The reason to look at statistical assumptions, is because we want to make probabilistic/statistical statements about the response variable, like how much is its central tendency and how much it varies as values of X change. The response variable is not easy to measure.

Now, one can easily determine, for example using OLS(or gradient descent), the point estimates for parameters of a line that needs to be fit to two variables X and Y, without using any probability or statistical theory. OLS is, in point of fact, just an analytical result and has nothing to do with theory of statistics or inference. The assumptions of simple linear regression are statistical assumptions which can be right or wrong but if they hold, help us in making inferences, like:

  - Is the response variable varying uniformly over values of another r.v., X(predictors)?

  - Assuming an r.v. Y what model can we make if its expectation is a linear function.

CHALLENGES:
1 - In the passage on regression assumptions, what is described as not easy to measure?
2 - Please repeat the part of the passage on regression assumptions starting with "The reason to" and going on through "another r.v., X(predictors)?".
The lines that follow have nothing to do with what is asked here.

DATA EXCERPT:

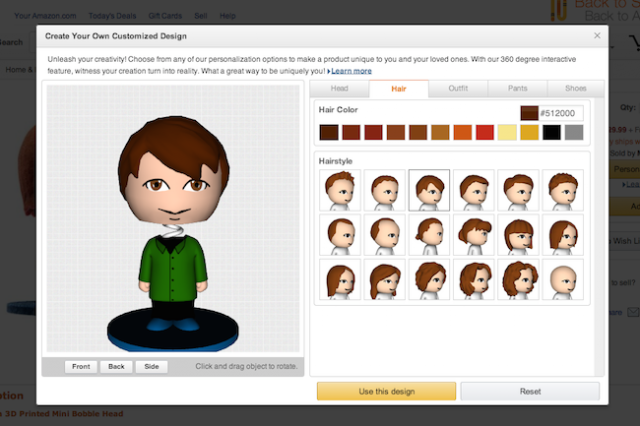Switch the figure to Side view
This screenshot has width=640, height=426.
pos(151,367)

PROBLEM SOLUTIONS:
1 - The response variable.

2 -
The reason to look at statistical assumptions, is because we want to make probabilistic/statistical statements about the response variable, like how much is its central tendency and how much it varies as values of X change. The response variable is not easy to measure.

Now, one can easily determine, for example using OLS(or gradient descent), the point estimates for parameters of a line that needs to be fit to two variables X and Y, without using any probability or statistical theory. OLS is, in point of fact, just an analytical result and has nothing to do with theory of statistics or inference. The assumptions of simple linear regression are statistical assumptions which can be right or wrong but if they hold, help us in making inferences, like:

  - Is the response variable varying uniformly over values of another r.v., X(predictors)?